W. Dunkin Parson’s Revels (2010) 62: And make the stoutest Ladies feel / His Weapons.
[UK]Cleland Memoirs of a Woman of Pleasure (1985) 28: She had never heard of a mortal wound being given in those parts, by that terrible weapon.
[UK]Bridges Homer Travestie (1764) I 189: With nimble bum, or nimbler wrist, / She guides his weapon where she lift; / Nay more, a touch of her soft hand, / If fallen down, will make him stand.
[Scot] ‘Miss Gilmor’ in Ranger’s Impartial List of the Ladies of Pleasure in Edinburgh n.p.: She [...] has courage enough (although little) not to be afraid of the largest and strongest man that ever drew weapon in the cause of love.
[UK]‘R. Birch’ ‘Venus School-Mistress’ in Pettit & Spedding 18C British Erotica III (2004) 14: As soon as she untied his hands, he took her by the waist, and [...] thrust again his weapon into her.
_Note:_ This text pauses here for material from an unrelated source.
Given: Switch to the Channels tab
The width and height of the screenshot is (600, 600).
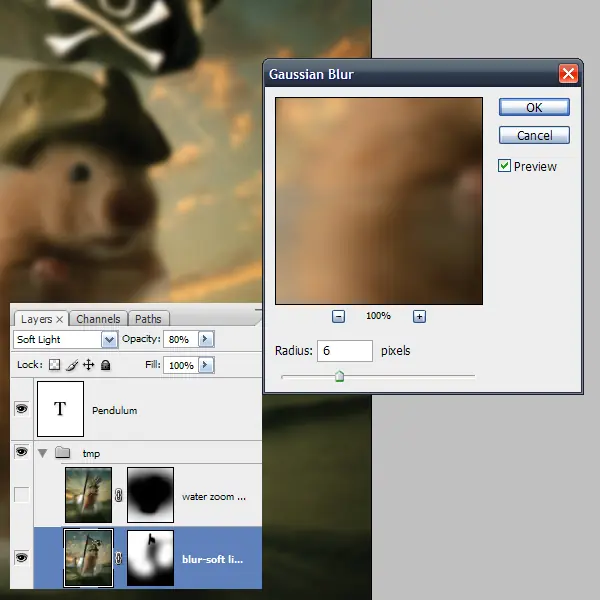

[UK]Bridges Burlesque Homer (4th edn) I 263: All day let Mars and Pallas fight, / You weapons handle best at night.
[UK]‘An Amateur’ Real Life in London II 258: A pond’rous weapon for a lady’s handling!
[UK]Peeping Tom (London) 10 39/2: ‘Unless it is an artifical one, you carry a most formidable weapon’.
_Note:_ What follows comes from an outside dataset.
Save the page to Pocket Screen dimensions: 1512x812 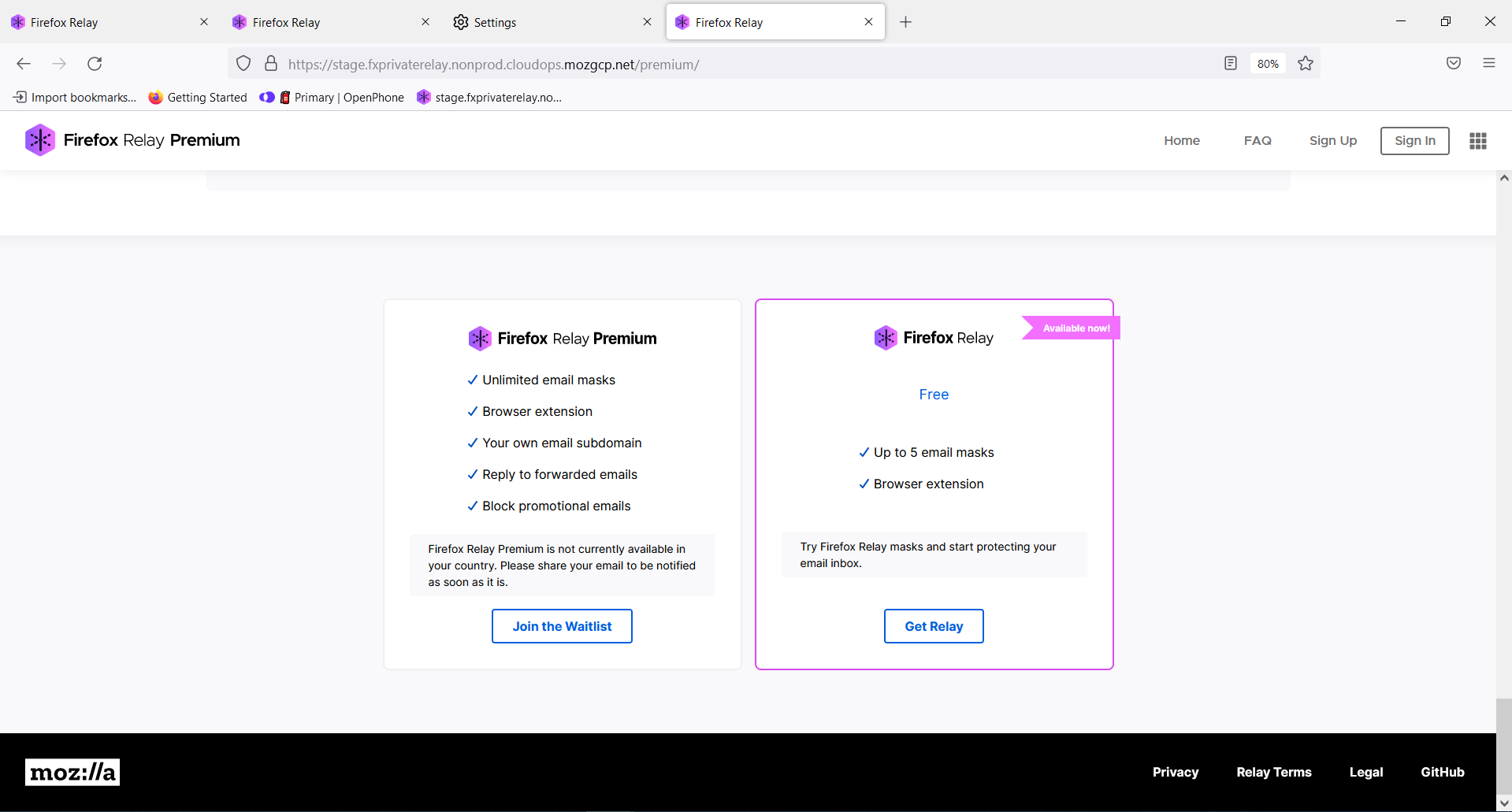coord(1454,63)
[US]Venus’ Miscellany (NY) 31 Jan. n.p.: He plied his weapon so manfully.
Letters from Laura & Eveline 19: His tremendous weapon [...] quite a foot long , and as big round as a lady’s wrist.
[UK]C. Deveureux Venus in India I 162: I could see that this splendid weapon grew broader and thicker at its base.
[UK]‘Night in a Country House’ in Cabinet of Venus 68: He pulled it out [...] it was the first weapon I had ever handled.
[US]Kate Percival Life & Amours (1967) I 61: Herbert’s erect weapon, which we never ceased from handling.
[UK]Lustful Memoirs of a Young and Passionated Girl 62: I directed the weapon into the sheath nature intended for it.
[Ire]Joyce Ulysses 506: Well for you, you muff, if you had the weapon with knobs and lumps and warts all over it.
[US]‘J.M. Hall’ Anecdota Americana II 112: P stands for Pecker — / [...] / A drain pipe by day and / A weapon by night.
[US]C. Himes Pinktoes (1989) 196: Little good ’twill do him with his little thing once she gets a taste of Riddick’s secret weapon.
[Aus]J. Hibberd Dimboola (2000) 95: Excuse me, lady, I wish to water the wisteria with my weapon.
[UK](con. WWII) B. Aldiss Soldier Erect 117: The terrible fellow has a weapon on him like a cucumber.
[US]‘Iceberg Slim’ Airtight Willie and Me 66: I volleyed my blood bloated weapon into her incredibly fat sex nest.
[UK]J. Mowry Six Out Seven (1994) 247: Black fist on white weapon, white fist on Sooty Jimmy, some panting, some sweating, a lot of imagining.

2. in fig. use, a complete fool.

Twitter 9 Jan. 🌐 The absolute state of it. What a complete weapon [i.e. a British neo-fascist].
[Ire]L. McInerney Rules of Revelation 92: [T]he mocking little weapons behind them were cluttering up the frequency.